Parrino v. Albertson Water District

In a hybrid proceeding, inter alia, pursuant to CPLR article 78 in the nature of mandamus to compel the Albertson Water District to provide the petitioner/plaintiff with postemployment health insurance benefits, and action to recover damages for breach of contract, the petitioner/plaintiff appeals, as limited by her brief, (1) from so much of an order of the Supreme Court, Nassau County (Marber, J.), entered October 5, 2012, as denied that branch of her motion which was for summary judgment on the cause of action alleging breach of contract, and granted the cross motion of the Albertson Water District for summary judgment dismissing that cause of action and on its counterclaim for the return of the cost of health insurance coverage that it provided to the petitioner/plaintiff since December 31, 2009, and (2) from so much of a judgment of the same court entered November 9, 2012, as, upon the order, is in favor of the Albertson Water District and against her in the principal sum of $19,866.57.

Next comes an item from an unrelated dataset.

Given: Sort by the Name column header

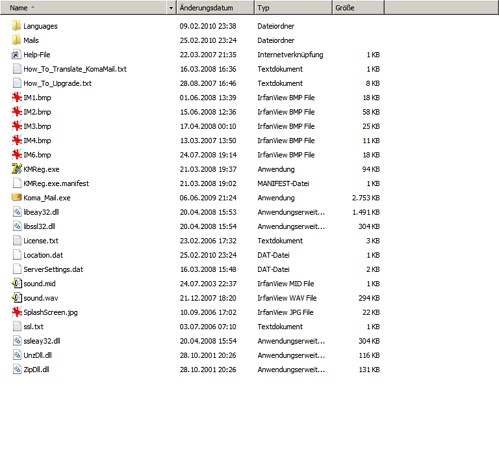Looking at the screenshot, I should click(x=83, y=8).
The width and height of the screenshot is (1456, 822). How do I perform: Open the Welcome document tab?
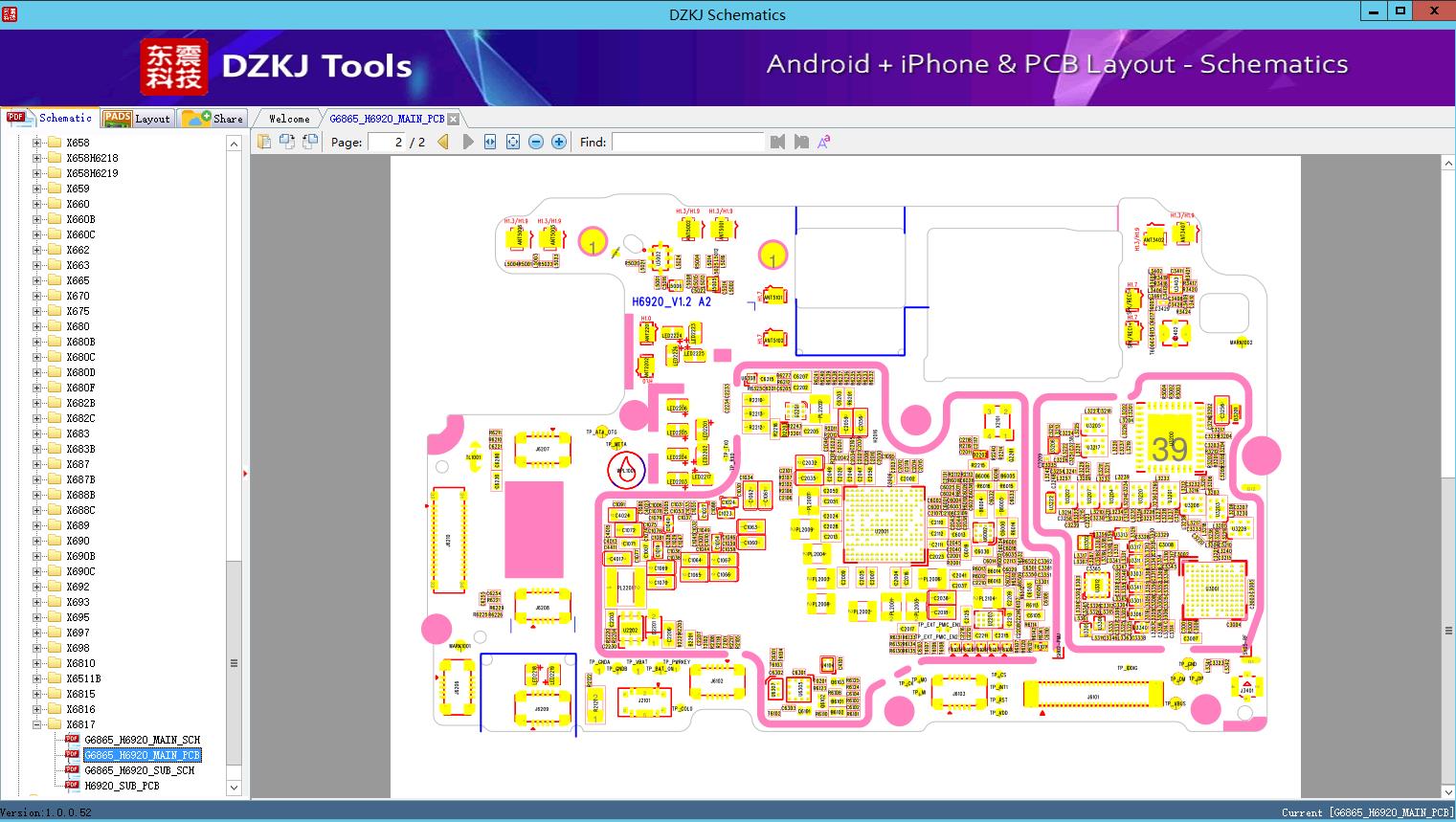289,119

Ordered that the appeal from the order is dismissed; and it is further,

Ordered that the judgment is affirmed insofar as appealed from; and it is further,

Ordered that one bill of costs is awarded to the Albertson Water District.

The appeal from the intermediate order must be dismissed because the right of direct appeal therefrom terminated with the entry of the judgment in the proceeding/action (see Matter of Aho, 39 NY2d 241, 248 [1976]). The issues raised on the appeal from the order are brought up for review and have been considered on the appeal from the judgment (see CPLR 5501 [a] [1]).

The Albertson Water District (hereinafter the District) established its entitlement to judgment as a matter of law dismissing the cause of action alleging breach of contract. Resolution of the issue of whether the District is obligated to provide postemployment health insurance benefits to the petitioner/ plaintiff (hereinafter the plaintiff) requires examination of the relevant benefit plan documents (see Matter of Consolidated Mut. Ins. Co., 77 NY2d 144, 147 [1990]). The plain language of *803those documents provides for postemployment health insurance benefits only for employees who are retired, eligible to retire, or have reached retirement age, and the District established, prima facie, that the plaintiff is not a “retiree,” as defined in the applicable regulations (see 4 NYCRR 73.1 [d], [e], [f]; 73.2 [a] [3] [iv]). In response to this showing, the plaintiff failed to raise a triable issue of fact as to whether she was a retiree or as to the existence of any contractual right to postemployment health insurance benefits (see Matter of Aeneas McDonald Police Benevolent Assn. v City of Geneva, 245 AD2d 1042 [1997]; Matter of Handy v County of Schoharie, 244 AD2d 842, 843 [1997]; Albany Supply & Equip. Co. v City of Cohoes, 25 AD2d 700 [1966], affd 18 NY2d 968 [1966]; cf. Emerling v Village of Hamburg, 255 AD2d 960 [1998]). Although the District may have performed an act contrary to law or made an administrative error in commencing to pay postemployment health insurance benefits on behalf of the plaintiff, since the District is a municipal entity, it cannot be estopped from denying the existence of a contractual obligation to continue making those payments and it cannot be held to have ratified any such contractual obligation (see Matter of Parkview Assoc. v City of New York, 71 NY2d 274, 282 [1988]).

In light of the foregoing, the District also made a prima facie showing of its entitlement to judgment as a matter of law on its counterclaim for reimbursement of the amount it erroneously paid for the plaintiffs postemployment health insurance coverage from January 1, 2010, through January 31, 2011, which was in the sum of $19,886.57. In opposition to that showing, the plaintiff failed to raise a triable issue of fact. Therefore, the award of summary judgment in favor of the District on that counterclaim was also proper.

Rivera, J.E, Sgroi, Hinds-Radix and Maltese, JJ., concur.